EXTRACTED DATA
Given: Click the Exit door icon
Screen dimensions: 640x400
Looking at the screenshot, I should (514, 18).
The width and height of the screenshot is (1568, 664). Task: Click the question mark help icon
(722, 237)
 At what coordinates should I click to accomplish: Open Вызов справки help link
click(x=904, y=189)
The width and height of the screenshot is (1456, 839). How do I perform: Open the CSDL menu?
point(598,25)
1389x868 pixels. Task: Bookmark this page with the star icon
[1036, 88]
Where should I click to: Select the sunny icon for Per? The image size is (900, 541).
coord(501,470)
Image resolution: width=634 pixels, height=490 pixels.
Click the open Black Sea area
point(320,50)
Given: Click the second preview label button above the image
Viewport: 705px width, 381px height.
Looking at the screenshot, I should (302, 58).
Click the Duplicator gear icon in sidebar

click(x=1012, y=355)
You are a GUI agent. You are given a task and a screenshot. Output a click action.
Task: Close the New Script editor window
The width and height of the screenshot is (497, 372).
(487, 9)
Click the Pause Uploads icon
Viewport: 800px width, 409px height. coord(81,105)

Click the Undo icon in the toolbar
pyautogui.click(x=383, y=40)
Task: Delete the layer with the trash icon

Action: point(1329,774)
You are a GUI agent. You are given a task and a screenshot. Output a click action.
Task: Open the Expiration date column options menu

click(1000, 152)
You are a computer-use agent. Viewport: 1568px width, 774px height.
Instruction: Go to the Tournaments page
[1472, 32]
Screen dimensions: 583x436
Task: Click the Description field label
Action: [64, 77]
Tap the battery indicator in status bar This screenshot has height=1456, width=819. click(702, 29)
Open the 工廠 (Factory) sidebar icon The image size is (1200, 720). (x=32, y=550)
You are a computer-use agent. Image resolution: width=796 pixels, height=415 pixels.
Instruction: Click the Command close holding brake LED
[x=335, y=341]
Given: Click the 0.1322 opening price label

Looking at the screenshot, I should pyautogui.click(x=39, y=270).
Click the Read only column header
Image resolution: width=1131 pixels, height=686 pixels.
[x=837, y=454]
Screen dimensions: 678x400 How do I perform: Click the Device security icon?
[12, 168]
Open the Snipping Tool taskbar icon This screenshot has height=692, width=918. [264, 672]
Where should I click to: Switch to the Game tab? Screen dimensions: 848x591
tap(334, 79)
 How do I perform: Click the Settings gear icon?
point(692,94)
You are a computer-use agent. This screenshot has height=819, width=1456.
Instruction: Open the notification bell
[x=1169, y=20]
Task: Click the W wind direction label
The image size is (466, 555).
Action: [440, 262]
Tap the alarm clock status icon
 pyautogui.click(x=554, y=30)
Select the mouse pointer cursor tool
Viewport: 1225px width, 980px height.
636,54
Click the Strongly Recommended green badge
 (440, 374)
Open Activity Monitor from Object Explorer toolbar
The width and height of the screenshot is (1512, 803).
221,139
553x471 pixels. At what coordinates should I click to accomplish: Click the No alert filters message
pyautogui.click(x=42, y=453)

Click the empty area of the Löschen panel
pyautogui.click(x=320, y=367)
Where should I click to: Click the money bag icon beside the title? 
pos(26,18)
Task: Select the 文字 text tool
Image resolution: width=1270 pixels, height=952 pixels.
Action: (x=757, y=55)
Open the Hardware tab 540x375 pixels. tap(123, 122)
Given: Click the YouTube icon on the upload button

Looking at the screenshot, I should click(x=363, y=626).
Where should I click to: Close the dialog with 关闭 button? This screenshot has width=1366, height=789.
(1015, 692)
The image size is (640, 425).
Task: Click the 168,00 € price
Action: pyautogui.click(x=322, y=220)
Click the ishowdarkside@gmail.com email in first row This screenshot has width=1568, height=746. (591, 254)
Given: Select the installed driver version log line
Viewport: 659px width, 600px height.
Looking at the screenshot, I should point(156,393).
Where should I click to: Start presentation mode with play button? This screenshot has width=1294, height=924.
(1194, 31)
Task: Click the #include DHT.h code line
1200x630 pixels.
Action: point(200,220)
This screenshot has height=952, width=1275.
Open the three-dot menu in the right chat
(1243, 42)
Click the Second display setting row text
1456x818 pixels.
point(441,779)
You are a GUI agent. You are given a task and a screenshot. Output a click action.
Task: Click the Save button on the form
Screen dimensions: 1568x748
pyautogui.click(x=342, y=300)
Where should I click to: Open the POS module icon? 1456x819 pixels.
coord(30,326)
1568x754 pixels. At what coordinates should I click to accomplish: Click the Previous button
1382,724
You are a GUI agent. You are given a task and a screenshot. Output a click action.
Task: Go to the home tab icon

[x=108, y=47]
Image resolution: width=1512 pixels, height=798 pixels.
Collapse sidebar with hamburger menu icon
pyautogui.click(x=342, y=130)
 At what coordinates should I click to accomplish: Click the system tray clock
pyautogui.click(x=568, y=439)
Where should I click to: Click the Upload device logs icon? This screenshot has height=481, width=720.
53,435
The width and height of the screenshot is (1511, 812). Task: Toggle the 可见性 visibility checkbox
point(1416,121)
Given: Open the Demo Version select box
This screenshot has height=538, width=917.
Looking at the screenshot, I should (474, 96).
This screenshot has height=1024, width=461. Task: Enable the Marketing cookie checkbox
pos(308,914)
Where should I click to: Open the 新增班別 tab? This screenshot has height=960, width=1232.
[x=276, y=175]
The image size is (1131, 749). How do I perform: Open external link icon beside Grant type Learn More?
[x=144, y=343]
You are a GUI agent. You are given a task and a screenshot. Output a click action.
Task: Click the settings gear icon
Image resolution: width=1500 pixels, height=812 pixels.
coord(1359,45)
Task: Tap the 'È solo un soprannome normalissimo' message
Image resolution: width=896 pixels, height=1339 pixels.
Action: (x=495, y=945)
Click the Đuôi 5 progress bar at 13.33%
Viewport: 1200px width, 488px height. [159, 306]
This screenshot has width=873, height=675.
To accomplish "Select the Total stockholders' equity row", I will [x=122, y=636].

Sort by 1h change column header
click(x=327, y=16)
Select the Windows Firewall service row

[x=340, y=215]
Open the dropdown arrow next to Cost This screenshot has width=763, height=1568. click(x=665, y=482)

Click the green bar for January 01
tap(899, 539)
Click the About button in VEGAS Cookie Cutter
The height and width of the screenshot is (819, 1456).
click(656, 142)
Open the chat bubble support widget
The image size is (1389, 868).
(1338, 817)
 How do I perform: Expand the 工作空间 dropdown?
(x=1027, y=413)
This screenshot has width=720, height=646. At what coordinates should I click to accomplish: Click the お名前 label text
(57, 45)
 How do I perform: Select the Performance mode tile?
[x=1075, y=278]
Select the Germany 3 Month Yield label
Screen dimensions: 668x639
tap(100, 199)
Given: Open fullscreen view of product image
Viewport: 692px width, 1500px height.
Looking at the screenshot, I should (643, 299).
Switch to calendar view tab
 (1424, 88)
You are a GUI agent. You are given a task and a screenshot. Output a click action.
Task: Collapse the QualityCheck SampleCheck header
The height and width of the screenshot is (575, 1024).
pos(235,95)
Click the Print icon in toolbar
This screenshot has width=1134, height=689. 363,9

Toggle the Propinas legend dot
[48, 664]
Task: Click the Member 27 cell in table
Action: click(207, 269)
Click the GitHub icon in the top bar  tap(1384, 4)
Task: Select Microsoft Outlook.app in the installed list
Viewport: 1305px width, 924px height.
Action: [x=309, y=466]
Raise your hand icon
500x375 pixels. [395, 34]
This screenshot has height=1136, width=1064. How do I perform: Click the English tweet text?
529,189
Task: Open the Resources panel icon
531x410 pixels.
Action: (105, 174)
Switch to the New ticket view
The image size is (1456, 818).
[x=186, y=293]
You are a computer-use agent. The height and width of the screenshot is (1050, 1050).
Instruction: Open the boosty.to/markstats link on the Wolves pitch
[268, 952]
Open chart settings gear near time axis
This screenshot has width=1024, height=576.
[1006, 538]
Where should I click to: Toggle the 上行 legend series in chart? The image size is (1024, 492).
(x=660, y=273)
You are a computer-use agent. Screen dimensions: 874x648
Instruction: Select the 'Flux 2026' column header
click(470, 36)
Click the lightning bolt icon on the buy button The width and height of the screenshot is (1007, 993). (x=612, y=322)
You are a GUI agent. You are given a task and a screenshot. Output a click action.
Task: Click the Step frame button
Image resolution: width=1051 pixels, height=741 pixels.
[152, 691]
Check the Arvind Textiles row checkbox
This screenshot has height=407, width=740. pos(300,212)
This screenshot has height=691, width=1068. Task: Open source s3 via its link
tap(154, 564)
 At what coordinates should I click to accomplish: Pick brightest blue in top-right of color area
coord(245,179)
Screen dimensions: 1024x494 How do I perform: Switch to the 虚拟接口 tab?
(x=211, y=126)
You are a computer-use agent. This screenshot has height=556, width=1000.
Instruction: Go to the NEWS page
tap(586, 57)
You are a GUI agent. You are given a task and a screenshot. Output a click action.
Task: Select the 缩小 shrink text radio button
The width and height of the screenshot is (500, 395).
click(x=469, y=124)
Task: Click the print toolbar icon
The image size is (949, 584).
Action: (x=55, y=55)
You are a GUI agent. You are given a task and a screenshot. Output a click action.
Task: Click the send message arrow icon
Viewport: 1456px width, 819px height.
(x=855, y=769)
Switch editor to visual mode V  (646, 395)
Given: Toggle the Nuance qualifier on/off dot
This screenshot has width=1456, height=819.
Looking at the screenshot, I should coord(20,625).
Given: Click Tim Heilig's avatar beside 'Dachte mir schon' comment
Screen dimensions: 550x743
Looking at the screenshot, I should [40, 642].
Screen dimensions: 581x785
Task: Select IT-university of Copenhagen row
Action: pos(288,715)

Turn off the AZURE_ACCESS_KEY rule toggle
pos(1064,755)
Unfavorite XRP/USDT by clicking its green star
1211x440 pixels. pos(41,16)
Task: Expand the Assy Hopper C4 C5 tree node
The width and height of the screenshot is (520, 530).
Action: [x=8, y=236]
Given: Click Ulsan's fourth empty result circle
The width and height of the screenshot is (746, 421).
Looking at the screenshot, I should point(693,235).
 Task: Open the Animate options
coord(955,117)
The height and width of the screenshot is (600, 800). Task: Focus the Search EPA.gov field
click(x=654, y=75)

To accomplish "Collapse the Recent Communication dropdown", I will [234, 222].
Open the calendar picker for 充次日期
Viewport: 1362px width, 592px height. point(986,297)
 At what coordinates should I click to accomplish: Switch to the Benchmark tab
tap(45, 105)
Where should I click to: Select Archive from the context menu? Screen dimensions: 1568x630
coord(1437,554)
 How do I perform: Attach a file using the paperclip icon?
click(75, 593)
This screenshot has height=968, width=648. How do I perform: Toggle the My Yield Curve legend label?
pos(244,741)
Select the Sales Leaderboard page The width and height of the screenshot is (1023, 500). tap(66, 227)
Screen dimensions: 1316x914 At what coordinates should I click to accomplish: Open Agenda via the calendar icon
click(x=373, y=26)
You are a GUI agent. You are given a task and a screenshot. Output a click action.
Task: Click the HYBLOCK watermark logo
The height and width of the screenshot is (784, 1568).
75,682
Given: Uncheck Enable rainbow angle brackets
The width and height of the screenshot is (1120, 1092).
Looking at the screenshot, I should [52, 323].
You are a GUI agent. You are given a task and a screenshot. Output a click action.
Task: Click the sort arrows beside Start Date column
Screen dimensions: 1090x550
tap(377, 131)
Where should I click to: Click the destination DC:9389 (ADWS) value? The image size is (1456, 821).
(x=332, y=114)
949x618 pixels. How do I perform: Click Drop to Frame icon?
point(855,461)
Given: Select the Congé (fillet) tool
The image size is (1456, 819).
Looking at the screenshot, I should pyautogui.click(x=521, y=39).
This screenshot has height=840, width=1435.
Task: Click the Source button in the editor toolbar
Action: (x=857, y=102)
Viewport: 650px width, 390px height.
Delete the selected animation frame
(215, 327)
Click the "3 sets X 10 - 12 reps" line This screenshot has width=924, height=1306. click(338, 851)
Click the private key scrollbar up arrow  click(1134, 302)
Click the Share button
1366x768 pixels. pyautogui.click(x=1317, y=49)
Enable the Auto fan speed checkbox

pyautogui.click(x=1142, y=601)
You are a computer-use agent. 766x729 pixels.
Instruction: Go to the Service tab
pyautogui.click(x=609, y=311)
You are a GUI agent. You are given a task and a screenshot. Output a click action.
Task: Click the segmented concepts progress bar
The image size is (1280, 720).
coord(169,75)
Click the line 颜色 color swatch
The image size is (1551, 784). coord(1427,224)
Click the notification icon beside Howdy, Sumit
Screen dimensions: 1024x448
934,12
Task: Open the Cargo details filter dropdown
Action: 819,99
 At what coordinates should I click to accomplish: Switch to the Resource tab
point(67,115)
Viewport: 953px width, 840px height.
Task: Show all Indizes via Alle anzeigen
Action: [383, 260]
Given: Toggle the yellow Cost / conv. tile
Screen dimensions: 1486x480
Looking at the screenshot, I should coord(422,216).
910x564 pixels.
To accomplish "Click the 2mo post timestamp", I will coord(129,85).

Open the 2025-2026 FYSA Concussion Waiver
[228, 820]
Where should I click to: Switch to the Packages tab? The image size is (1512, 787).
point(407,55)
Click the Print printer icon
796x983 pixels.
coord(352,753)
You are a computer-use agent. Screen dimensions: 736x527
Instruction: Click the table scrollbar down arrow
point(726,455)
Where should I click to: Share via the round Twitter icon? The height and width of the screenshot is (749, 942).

WHAT THE EXERCISE ASKS
Copy out the records from the line with "At what coordinates should I click to accomplish: Pick" to the line with "Looking at the screenshot, I should coord(20,625).", both included, exactly as they appear.

ANSWER TO THIS TASK
 At what coordinates should I click to accomplish: Pick brightest blue in top-right of color area
coord(245,179)
Screen dimensions: 1024x494 How do I perform: Switch to the 虚拟接口 tab?
(x=211, y=126)
You are a computer-use agent. This screenshot has height=556, width=1000.
Instruction: Go to the NEWS page
tap(586, 57)
You are a GUI agent. You are given a task and a screenshot. Output a click action.
Task: Select the 缩小 shrink text radio button
The width and height of the screenshot is (500, 395).
click(x=469, y=124)
Task: Click the print toolbar icon
The image size is (949, 584).
Action: (x=55, y=55)
You are a GUI agent. You are given a task and a screenshot. Output a click action.
Task: Click the send message arrow icon
Viewport: 1456px width, 819px height.
(x=855, y=769)
Switch editor to visual mode V  (646, 395)
Given: Toggle the Nuance qualifier on/off dot
This screenshot has width=1456, height=819.
Looking at the screenshot, I should coord(20,625).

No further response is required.